South African Cricketer and former captain Faf du Plessis has expressed his desire to help the next generation of leaders in South African Cricket in preparing to lead the country at the largest stage.
In a recent interview, du Plessis opened up about several things, from missing the role of leadership to everything that went wrong over the last one year, to looking forward to better times, a thought elevated by the appointment of the correct people as backroom staff.
Du Plessis, who has led the Proteas for 4 years across formats, said the following about leadership, “I will miss the captaincy, but now I need to move on to try and add value to help create new leaders. This is something I’ve looked at as my real purpose for next year. I think leadership is something we need to place some emphasis on in South African cricket and again, it’s an area I want to help in.”

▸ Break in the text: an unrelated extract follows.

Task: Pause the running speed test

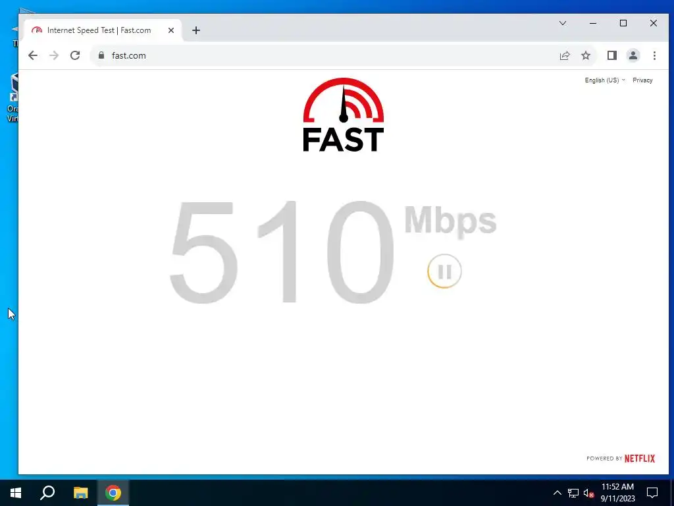Action: 444,271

The 65 Test and 143 ODI old middle order batsman also restated his desire to play for his country, saying that he is already missing everything about the game at a time when sport has taken a back seat due to the pandemic arising.
He said, “I still love playing for the Proteas, I still love being involved with the Proteas. I still see myself adding huge value. I’m still extremely motivated and keen to play for the Proteas in all three formats, so the hunger is there and I’m looking forward to it next season.”

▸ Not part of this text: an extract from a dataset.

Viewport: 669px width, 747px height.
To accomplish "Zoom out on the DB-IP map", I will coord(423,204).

The previous season for Du Plessis, who was in charge from 2016, did not go as planned after the Proteas were knocked out early in the 2019 ICC World Cup in England and then struggled in Test series against India and England with a team that featured a lot more youth than experience. He admits it was a tough mental period.
“The season gone by is probably been up there with one of the toughest I’ve had to face over my career. Because it had a lot of different elements to it that were not just about cricket.”

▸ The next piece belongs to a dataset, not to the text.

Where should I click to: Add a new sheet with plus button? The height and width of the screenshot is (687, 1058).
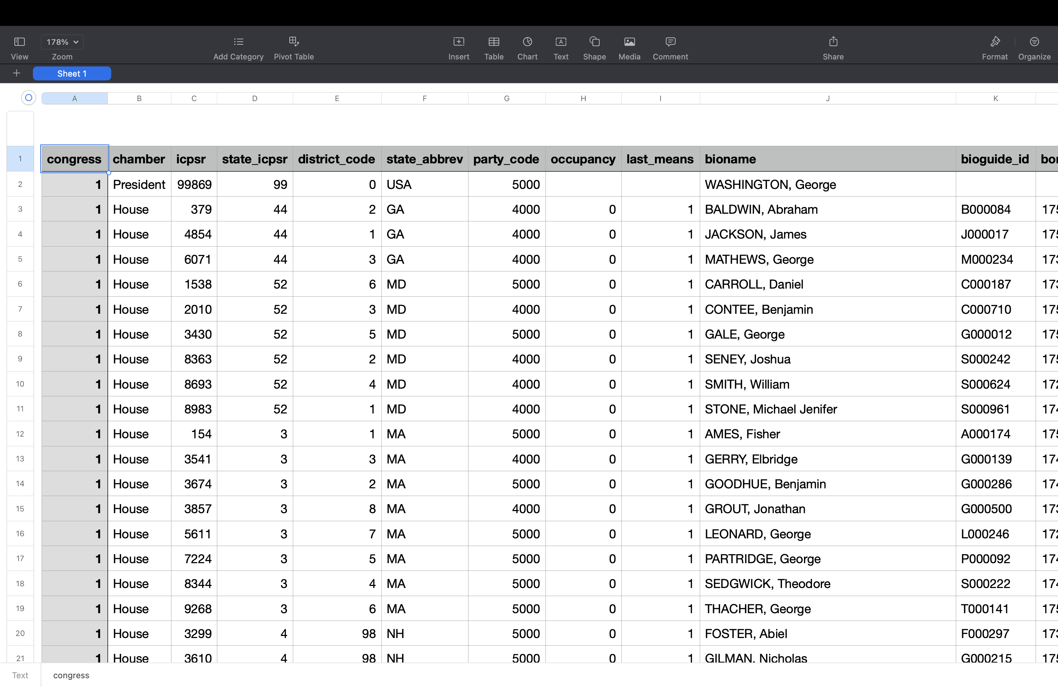[x=16, y=73]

“Obviously it started with the World Cup being a very tough an emotional roller coaster for a lot of us, not just me…..there were a lot of emotions that we went through and that was really tough.”
Du Plessis continued, “We went from there to India, which I knew would be a really tough tour for us as a team and a real big challenge for me to get through as a leader as well, but I was very optimistic. Obviously, the tour didn’t go as well as we would have liked, we didn’t play particularly good cricket, even though things started very well in that first Test. I learnt a lot from the tour about where we were as a Test team. Then it was a case of how we can move forward.”
Du Plessis believes that inexperience among the current crop of Cricketers was South Africa’s biggest hurdle, but with the appointment of Graeme Smith as director, and a sound backroom staff, he believes that the team will be better placed for the future.
He said, “The one thing that was obvious for me was we couldn’t replace experience overnight. It was going to take some time. We also felt we needed to get some experience into our coaching staff. Enoch (Nkwe as interim Team Director during the tour to India) did a great job in India, but we felt that because we lacked for the first time in a long time experience in the team, we needed to fill that gap from an experience point of view with the coaches, so there was some good moves made with the coaching staff before England.”
“Again, we started well in the England series and the we fell away. Again, experience played a big role and that’s where we fell short.”
“Looking forward now, I think we’re in a position where I think we will start producing again. There are strong people in charge, plenty of experience and I think that will help South African cricket going forward,” an optimistic du Plessis concluded.